おでこ以外の部分にこぶ(皮下血腫)ができている
→皮膚の下にできた血腫です。おでこ以外にある場合、骨折や頭蓋内血腫に関連している可能性があります。

5秒以上の意識消失
→5秒以上の意識消失があれば受診が必要です。

重度のけがの仕方
→前ページの「けがの仕方」の項目を参照。

触って分かる頭蓋骨骨折
→よく頭を触ってみてください。凹んでいたり、溝があったりするなどの症状が当てはまります。

保護者から見ていつもと違う
→おしゃべりができない2歳未満の子の場合、この項目が一番役に立ちます。何となくいつもと違うといった印象が大切です。

■【6つの危険因子】 2歳以上の場合

何となく意識がおかしい
→「視線が合わない」「言っていることの辻つまが合わない」など、意識の内容が変化しているときも当てはまります。

一瞬でも意識消失があった
→2歳以上の場合、一瞬でも意識消失があれば受診が必要です。

吐いた
→一度でも嘔吐があればCT撮影を考慮します。

重度のけがの仕方
→「けがの仕方」の項目を参照。

目や耳の周りが黒くなっている
→目や耳の周りが黒くなるのは、頭蓋底に骨折があるときに出現する所見です。透明な液体が鼻や耳から出ている場合も受診が必要です。

強い頭痛がある
→耐えられないような強い頭痛がある場合は、やはりCTを撮ったほうがいいでしょう。

 『PECARN』では、①から⑥の項目が一つも当てはまらなかった2歳未満のお子さんに、手術など濃厚な治療が必要になった確率は0.02%以下でした。我々が日本の子ども達を対象に同様の研究を行った結果は0.7%でした。

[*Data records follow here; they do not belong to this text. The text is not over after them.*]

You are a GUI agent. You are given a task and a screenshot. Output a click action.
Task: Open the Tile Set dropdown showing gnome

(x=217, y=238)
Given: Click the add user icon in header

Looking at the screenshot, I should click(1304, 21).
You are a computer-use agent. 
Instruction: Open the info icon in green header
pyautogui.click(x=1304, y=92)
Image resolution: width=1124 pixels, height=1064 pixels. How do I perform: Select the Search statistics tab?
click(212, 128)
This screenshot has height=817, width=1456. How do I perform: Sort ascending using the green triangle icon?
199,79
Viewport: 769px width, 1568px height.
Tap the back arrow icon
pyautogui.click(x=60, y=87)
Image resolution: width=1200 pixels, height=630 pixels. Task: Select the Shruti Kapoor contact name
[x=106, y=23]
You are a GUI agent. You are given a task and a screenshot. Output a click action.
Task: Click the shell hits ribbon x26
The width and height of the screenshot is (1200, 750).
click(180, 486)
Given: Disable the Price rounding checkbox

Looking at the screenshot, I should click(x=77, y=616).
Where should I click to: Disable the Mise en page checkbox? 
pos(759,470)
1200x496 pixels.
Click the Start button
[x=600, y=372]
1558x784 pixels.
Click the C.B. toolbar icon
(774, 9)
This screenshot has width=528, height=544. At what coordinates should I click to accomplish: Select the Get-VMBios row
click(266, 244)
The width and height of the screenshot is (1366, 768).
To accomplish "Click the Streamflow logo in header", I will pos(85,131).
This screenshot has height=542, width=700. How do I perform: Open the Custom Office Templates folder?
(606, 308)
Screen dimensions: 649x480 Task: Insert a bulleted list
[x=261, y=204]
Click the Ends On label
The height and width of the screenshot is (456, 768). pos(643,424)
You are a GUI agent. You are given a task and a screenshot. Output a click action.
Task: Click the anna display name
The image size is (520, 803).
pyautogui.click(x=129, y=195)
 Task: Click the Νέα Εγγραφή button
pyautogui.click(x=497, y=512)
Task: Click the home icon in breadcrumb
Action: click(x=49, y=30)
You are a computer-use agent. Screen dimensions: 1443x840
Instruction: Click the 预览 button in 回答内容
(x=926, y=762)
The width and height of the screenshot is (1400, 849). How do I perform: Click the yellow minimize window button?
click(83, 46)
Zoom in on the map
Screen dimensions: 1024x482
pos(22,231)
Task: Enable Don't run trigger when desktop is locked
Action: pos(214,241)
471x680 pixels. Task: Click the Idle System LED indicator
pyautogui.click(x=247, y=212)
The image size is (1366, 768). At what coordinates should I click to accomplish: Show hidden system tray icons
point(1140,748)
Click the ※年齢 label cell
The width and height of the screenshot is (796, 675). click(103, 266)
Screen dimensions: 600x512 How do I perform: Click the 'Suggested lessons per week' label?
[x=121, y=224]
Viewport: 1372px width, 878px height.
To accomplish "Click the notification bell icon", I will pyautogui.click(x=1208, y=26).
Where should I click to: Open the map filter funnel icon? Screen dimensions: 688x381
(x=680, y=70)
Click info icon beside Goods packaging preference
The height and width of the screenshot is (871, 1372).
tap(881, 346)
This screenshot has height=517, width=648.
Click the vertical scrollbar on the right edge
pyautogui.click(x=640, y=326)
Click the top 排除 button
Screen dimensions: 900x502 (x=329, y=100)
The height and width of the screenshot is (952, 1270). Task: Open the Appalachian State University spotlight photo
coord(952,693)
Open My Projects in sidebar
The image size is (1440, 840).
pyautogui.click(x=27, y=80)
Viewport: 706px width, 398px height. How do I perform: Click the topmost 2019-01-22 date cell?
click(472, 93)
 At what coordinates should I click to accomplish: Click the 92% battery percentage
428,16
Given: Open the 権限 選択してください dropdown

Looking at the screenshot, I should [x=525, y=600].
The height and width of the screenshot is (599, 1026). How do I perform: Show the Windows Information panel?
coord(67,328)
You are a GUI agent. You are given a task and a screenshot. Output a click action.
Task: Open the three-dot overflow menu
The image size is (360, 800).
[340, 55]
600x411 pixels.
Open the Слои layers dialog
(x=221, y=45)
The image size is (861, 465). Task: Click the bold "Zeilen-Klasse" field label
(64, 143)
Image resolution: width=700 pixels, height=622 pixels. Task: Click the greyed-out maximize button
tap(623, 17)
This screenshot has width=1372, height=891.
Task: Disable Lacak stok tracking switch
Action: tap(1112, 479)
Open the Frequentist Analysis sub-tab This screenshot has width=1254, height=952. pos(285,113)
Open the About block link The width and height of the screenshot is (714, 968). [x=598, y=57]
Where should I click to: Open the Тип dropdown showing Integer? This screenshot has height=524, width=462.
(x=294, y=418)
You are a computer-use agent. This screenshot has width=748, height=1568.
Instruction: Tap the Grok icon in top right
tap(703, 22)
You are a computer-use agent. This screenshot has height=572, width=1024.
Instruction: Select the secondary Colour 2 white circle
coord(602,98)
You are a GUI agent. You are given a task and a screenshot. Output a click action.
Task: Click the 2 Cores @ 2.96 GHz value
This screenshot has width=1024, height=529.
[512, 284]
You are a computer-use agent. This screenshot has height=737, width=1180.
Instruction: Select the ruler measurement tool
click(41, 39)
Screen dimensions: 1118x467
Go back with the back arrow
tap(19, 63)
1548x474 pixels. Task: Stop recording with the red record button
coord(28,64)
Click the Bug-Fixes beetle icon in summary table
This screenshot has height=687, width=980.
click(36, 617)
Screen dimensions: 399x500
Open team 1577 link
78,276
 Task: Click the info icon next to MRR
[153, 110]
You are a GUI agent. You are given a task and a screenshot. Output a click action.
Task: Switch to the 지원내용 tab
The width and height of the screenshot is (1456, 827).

 つまり、①~⑥の項目が当てはまらなければ、まず大丈夫と考えるのが現実的です。

 逆に、①~⑥の項目が一つでも当てはまれば、CT撮影が必須、あるいは推奨されるということになります。つまり、医療機関の受診が必要です。

 その際は担当医に、「PECARNの6つの危険因子のうち、どれとどれが当てはまります」と伝えてみてください。家族と医療者が協働して築く、質の高い医療ができるはずです。